Creemos que el control de la enfermedad y la muerte se encuentra en nuestra mente, y que si logramos descifrar las claves de la salud, no enfermaremos. Este tipo de aseveraciones se escuchan cada vez con más frecuencia, dada la abundancia de teorías que aseguran que la enfermedad se relaciona con uno u otro comportamiento, generando verdaderos mapas explicativos acerca de la relación entre enfermedad y distintos tipos de conductas.
No negamos que exista relación entre las conductas y la enfermedad, de hecho, las investigaciones demuestran ello de manera cada vez más categórica.
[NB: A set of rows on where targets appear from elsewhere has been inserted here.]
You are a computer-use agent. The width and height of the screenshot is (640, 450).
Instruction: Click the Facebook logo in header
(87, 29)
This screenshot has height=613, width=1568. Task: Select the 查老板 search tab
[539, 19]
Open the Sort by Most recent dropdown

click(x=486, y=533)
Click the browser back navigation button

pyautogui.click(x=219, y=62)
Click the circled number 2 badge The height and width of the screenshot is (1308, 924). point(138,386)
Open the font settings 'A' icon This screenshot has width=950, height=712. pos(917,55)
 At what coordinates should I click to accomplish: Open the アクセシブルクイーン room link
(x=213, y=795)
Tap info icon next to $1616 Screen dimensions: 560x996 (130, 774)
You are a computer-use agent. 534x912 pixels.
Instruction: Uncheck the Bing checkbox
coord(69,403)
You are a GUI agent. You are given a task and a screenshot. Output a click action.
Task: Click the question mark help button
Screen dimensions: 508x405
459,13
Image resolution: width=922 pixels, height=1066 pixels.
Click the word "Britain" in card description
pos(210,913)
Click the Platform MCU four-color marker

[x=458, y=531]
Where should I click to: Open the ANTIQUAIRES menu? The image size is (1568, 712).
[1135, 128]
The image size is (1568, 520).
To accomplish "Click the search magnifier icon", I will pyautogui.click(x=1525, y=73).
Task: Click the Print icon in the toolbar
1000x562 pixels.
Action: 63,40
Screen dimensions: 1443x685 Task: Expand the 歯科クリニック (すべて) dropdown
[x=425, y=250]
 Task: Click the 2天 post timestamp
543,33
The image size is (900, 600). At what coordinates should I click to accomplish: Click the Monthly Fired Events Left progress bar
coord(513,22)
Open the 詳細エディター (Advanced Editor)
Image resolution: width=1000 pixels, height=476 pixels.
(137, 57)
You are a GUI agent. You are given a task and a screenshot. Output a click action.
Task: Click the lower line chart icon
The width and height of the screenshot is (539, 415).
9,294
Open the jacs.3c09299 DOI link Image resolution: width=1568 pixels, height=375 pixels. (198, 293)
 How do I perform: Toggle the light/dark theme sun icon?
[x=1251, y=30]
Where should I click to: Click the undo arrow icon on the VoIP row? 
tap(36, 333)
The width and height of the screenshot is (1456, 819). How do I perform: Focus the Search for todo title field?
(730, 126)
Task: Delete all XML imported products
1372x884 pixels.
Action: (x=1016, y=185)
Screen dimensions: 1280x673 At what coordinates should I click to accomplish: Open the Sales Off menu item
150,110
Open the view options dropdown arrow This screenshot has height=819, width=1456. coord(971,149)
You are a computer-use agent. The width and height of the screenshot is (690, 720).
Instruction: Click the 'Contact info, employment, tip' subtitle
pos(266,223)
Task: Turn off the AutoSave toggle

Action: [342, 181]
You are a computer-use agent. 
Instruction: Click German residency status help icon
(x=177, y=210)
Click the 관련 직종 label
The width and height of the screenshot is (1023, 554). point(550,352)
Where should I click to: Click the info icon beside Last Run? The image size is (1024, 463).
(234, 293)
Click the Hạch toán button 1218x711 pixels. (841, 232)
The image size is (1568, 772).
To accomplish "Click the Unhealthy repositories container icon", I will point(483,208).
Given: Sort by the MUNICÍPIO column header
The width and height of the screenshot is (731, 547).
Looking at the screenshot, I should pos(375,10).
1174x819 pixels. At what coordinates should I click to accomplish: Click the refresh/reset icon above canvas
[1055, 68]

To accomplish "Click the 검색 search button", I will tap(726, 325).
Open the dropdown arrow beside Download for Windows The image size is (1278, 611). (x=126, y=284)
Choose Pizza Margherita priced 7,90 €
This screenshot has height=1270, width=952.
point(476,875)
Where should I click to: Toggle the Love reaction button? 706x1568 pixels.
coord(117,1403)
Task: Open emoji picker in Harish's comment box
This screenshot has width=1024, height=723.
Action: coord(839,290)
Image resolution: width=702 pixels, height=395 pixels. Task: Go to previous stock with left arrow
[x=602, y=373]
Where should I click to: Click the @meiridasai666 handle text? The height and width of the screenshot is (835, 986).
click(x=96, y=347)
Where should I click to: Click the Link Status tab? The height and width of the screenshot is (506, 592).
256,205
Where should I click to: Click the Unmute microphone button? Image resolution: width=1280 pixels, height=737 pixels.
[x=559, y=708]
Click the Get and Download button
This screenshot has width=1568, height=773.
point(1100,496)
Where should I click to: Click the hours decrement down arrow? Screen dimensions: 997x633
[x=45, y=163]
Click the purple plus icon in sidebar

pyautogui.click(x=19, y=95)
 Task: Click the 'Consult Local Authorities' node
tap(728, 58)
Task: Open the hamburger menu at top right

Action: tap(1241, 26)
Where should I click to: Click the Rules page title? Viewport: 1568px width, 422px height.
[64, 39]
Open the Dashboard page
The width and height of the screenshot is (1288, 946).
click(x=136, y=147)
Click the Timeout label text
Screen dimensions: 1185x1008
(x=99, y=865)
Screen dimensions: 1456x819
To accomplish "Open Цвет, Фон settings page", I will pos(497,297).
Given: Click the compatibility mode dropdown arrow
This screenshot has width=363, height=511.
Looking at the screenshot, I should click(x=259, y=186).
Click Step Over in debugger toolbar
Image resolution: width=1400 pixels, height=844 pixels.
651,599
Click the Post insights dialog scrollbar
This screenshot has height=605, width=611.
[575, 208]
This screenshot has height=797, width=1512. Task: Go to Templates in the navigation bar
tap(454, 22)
Pero el enfermar y la muerte pertenecen al tipo de fenómenos complejos que se explican por un sinnúmero de variables que interactúan de manera muy dinámica, y cuya fórmula final siempre es desconocida. Es decir, debemos aceptar que tenemos un control parcial.
Dado lo anterior, la problemática que sí debemos enfrentar y sobre la cual sí podemos ejercer control, es cómo vivimos estos procesos. Para ello necesitamos sacarlo de las sombras, de lo oscuro, de lo no simbolizado, para permirtir una conversación abierta y sincera, donde podamos hablar de nuestros temores, de la incertidumbre, los miedos.
Sólo desde esa actitud abierta, explícita, es que podremos acompañarnos, contener el dolor asociado a estos procesos y contrarrestar la soledad en la que se ven enfrentados aquellos que viven la enfermedad y la proximidad a la muerte. Lo que proponemos es humanizar la muerte, integrarla como una experiencia propia de la vida, pensarla, generar espacios para acoger los sentimientos de dolor y tristeza con los que se asocia la pérdida propia y del otro.
La paradoja es que sólo si somos capaces de abordar los procesos de dolor e incertidumbre asociados a la enfermedad y la muerte, podremos trascender a ellos y tener un encuentro afectivo y humano que nos permitirá -de manera real- trascender el fenómeno de la muerte, integrándolo como parte del proceso de la vida.